Andre Kostelanetz and His Orchestra
Analysed by Robert Walton
As a child I didn’t really take much notice of André Kostelanetz apart from the name. It was years later I discovered his orchestra at a New Zealand friend’s holiday cottage near Auckland. It was the dawn of the long-playing disc and the “bach” was littered with his albums. So that was when I became aware of so-called commercial “mood” music. For me Kostelanetz was a pioneer of 20th century light music having been one of the first to take the Great American Songbook seriously and arrange it for a large combination.
Russian-born in 1901, Kostelanetz arrived in America in 1922 working temporarily as a singers’ accompanist but it was radio that launched his career with a 65-piece orchestra. His attention to detail of the technology of early recording was legendary. Apart from his arranging skills, the unique Kostelanetz sound was largely created by his choice of microphone positioning, a specially built floor for violins and a carpet for trumpets to absorb their sound so as not to drown the fiddles. I could never understand why the piano often sounded so far away.
So let’s examine one of his most famous recordings used as the signature tune for BBC Radio’s “Family Favourites”. I have always been fascinated by the introductory 13 seconds, which wasn’t included in the theme so let’s start right at the beginning. The humble celesta begins this classic Kostelanetz arrangement accompanied by quiet strings. Then something stirred in the orchestra and before we know it, after a piano and harp glissando, lower strings robustly start the tune whilst the remainder decorate in harmony. After an upward gliss, the brass takes over while unison strings sharply embellish the melody. At last, rich violins get a chance to play the tune followed by a little extension. Then we have a jazzy taster of the Kostelanetz woodwind sound, a ha’peth of harp, seven repeated muted trumpet notes and a short traditional light music intro.
A mellow old-fashioned clarinet solo with singing strings is interrupted by swinging brass and a darting flute. The woodwind continues the tune with pizzicato strings while arco strings finish the phrase. Brass, strings, horn and a solo oboe bring the piece to a close. A lovely violin solo is played, followed by a bluesy end with the strings having the final say.

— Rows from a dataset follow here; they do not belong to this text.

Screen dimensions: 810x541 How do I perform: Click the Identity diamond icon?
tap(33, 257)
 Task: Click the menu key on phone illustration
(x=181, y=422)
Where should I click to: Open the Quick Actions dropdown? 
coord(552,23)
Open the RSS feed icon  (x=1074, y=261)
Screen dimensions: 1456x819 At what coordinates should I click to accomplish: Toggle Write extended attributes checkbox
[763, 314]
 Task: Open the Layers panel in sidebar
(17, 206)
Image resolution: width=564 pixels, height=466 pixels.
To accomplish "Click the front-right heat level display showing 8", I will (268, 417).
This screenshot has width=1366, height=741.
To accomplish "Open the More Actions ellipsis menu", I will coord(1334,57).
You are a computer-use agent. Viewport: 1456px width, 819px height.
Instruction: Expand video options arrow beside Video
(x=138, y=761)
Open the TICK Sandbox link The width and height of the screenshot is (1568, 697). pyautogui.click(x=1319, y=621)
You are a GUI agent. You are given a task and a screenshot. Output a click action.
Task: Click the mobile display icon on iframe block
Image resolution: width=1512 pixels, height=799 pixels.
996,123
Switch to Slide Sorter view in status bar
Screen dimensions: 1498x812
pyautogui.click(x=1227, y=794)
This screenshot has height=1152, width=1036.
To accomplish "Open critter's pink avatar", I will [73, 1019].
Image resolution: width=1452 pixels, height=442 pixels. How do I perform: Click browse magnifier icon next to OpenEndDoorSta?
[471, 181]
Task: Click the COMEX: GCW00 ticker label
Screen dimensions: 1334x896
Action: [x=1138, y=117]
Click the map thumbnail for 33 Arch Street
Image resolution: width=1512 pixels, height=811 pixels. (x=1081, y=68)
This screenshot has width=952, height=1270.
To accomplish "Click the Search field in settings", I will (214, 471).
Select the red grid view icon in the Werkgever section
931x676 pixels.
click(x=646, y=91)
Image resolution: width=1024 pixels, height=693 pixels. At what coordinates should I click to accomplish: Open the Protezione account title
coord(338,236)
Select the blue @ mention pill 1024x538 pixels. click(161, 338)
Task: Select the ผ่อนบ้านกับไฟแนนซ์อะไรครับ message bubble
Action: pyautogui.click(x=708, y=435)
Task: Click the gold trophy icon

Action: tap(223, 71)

In conclusion, there’s plenty of evidence that André Kostelanetz must have laid the foundations for Robert Farnon. You’ve only got to listen to a Kostelanetz score to hear for yourself how Farnon was undeniably influenced. He burrowed into the world of Kostelanetz to unearth many of the hidden facets of his music. The celesta alone was a favourite device. Of course the strings in all their various dimensions had perhaps the most enormous effect on Farnon’s psyche. The other André (Previn) considered Farnon’s string writing the finest, but we all knew that, even before Previn confirmed it. However perhaps the most unexpected feature was Kostelanetz’s merging of a dance band within all this symphonic-like framework later developed by Farnon. It’s one aspect we don’t always associate with Kostelanetz. And yet in it’s own way is as distinctive as the strings. Also we mustn’t forget Farnon’s straight woodwind flare clearly derived from the Kostelanetz model. To complete his “training” the brass too must have taught Farnon a thing or two.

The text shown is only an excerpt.